Data supplied:

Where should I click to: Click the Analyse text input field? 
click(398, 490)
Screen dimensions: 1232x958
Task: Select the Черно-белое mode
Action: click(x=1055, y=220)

Prompt: Copy out the full listing so that each line matches exactly.

Solution to this problem:
Where should I click to: Click the Analyse text input field? 
click(398, 490)
Screen dimensions: 1232x958
Task: Select the Черно-белое mode
Action: click(x=1055, y=220)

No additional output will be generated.